Третий этап – долгосрочная поддерживающая работа. Направлен на компенсацию дефицита безопасных отношений и создание стабильной среды вне семьи. Ключевую роль играет школа. Необходим хотя бы один значимый взрослый (классный руководитель, психолог, наставник), который проявляет непротиворечивую заботу, устанавливает ясные границы и выдерживает эмоциональные «взрывы» подростка. Эффективны программы безопасной тренировки привязанности (D. Hughes) и методы развития ментализации.

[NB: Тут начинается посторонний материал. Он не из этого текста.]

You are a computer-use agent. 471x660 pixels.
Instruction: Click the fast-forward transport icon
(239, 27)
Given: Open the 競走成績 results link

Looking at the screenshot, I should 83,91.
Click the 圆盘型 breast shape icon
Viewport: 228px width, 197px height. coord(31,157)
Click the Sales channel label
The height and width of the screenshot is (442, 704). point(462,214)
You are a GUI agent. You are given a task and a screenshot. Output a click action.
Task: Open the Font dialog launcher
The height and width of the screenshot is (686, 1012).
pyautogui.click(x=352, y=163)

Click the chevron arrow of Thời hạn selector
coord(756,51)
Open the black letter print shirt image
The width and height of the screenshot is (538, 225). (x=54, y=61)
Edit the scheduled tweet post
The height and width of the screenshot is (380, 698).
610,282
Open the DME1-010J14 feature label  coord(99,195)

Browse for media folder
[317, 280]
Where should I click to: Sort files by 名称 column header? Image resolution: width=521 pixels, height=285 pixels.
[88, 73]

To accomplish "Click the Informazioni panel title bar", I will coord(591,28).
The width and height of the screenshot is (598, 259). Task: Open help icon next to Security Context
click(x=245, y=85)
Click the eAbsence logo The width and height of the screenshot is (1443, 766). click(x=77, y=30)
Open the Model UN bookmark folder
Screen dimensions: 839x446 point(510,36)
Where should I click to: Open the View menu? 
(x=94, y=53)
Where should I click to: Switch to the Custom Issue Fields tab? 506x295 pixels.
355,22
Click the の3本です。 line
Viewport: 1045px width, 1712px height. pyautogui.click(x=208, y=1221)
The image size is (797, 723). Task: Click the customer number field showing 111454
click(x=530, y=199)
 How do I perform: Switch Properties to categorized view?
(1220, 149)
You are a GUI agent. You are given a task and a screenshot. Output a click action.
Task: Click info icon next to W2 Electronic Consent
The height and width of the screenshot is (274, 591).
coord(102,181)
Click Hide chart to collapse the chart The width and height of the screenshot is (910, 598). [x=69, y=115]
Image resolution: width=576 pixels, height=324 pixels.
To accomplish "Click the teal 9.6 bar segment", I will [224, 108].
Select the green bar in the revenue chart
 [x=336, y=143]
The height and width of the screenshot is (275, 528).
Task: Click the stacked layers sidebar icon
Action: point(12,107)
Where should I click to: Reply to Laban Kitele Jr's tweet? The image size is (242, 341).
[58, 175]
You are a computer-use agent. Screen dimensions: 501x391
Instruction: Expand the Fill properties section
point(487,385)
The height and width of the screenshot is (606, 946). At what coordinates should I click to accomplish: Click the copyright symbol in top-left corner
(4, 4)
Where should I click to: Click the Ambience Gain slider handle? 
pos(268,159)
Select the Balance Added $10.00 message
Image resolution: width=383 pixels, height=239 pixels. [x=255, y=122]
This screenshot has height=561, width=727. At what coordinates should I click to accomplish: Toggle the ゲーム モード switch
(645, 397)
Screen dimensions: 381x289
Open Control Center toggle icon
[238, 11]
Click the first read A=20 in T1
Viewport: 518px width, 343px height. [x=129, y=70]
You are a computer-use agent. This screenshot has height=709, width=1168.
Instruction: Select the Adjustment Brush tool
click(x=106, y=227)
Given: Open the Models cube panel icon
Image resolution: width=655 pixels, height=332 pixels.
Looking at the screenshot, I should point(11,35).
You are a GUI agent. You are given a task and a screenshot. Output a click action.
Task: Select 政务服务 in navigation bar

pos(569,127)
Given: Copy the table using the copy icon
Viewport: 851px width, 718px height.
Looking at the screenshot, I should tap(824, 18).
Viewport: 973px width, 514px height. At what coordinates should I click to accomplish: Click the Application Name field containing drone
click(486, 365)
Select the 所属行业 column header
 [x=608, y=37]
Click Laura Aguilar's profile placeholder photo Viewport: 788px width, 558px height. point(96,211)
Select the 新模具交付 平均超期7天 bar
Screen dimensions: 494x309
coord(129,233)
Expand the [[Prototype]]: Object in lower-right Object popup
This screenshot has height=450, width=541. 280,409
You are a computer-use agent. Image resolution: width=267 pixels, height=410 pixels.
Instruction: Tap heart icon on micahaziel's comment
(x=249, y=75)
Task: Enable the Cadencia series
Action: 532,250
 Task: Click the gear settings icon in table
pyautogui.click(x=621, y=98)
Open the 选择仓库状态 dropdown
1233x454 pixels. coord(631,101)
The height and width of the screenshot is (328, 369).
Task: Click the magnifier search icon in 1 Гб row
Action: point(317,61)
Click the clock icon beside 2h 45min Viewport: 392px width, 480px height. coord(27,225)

Организационные условия эффективности: успех коррекции зависит от системных условий. Необходима междисциплинарная команда: психолог, социальный педагог, учителя, при необходимости психиатр. Важно исключить обвинительные подходы: нестабильность – следствие травмы, а не каприз. Работа с семьёй должна быть деликатной, без ретравматизации; при токсичной среде приоритет – защита подростка (вплоть до временного изъятия). Наконец, специалист нуждается в высокой стрессоустойчивости, навыках саморегуляции и регулярной супервизии.
Заключение
Эмоциональная нестабильность подростков из неблагополучных семей не является фатальным личностным дефектом. Это адаптивная, но чрезмерно генерализованная реакция на хронически непредсказуемую и угрожающую среду, закрепленная на нейробиологическом уровне. Понимание этого принципиально меняет цели психологической помощи: не подавлять и «лечить» эмоции, а помочь подростку заново выстроить способность к их распознаванию, переживанию и регуляции в условиях безопасных, предсказуемых отношений. Предложенная модель, включающая кризисную стабилизацию, освоение навыков диалектико-поведенческой терапии и создание долгосрочного поддерживающего окружения, позволяет не только снизить интенсивность аффективных вспышек, но и сформировать у подростка устойчивое чувство собственного достоинства и внутренний локус контроля. Дальнейшие исследования должны быть направлены на адаптацию диагностического инструментария для данной группы, разработку программ подготовки школьных педагогов для работы с эмоционально нестабильными подростками и оценку долгосрочной эффективности интервенций.